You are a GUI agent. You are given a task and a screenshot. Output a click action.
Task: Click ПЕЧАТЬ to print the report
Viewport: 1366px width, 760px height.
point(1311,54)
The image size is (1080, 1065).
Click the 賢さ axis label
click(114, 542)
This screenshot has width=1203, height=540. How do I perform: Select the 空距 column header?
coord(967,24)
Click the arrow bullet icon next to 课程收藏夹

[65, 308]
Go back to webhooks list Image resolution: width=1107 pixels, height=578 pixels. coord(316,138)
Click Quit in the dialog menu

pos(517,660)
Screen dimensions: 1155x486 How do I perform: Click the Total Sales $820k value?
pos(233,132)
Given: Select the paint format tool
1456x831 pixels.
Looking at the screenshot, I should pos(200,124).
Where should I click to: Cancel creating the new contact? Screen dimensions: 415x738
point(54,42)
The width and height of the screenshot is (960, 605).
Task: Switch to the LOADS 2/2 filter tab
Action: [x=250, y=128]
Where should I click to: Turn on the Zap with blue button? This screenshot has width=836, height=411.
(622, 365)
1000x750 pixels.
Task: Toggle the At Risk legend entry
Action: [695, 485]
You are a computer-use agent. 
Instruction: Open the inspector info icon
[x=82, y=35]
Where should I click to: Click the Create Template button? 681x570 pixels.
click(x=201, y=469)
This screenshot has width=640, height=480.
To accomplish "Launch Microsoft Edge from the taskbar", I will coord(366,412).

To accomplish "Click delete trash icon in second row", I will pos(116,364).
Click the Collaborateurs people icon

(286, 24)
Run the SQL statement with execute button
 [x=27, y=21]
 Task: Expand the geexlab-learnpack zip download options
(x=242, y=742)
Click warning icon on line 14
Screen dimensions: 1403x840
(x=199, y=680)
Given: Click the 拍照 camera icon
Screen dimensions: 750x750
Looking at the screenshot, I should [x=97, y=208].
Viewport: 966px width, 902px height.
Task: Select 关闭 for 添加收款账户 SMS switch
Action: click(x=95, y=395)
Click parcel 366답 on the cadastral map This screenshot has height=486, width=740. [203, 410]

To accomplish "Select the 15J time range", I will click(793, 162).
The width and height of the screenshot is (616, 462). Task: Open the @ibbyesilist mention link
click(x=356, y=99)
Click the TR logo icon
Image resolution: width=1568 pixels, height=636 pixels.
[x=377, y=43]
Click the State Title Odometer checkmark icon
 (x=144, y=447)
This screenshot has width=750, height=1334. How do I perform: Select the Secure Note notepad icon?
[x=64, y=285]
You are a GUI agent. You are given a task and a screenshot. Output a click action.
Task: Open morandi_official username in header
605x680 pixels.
=-=-=
**What you need to do**: Pick out every line in the lines above that contains the string "coord", and note that case counts.

**Task result**:
coord(967,24)
Go back to webhooks list Image resolution: width=1107 pixels, height=578 pixels. coord(316,138)
To accomplish "Launch Microsoft Edge from the taskbar", I will coord(366,412).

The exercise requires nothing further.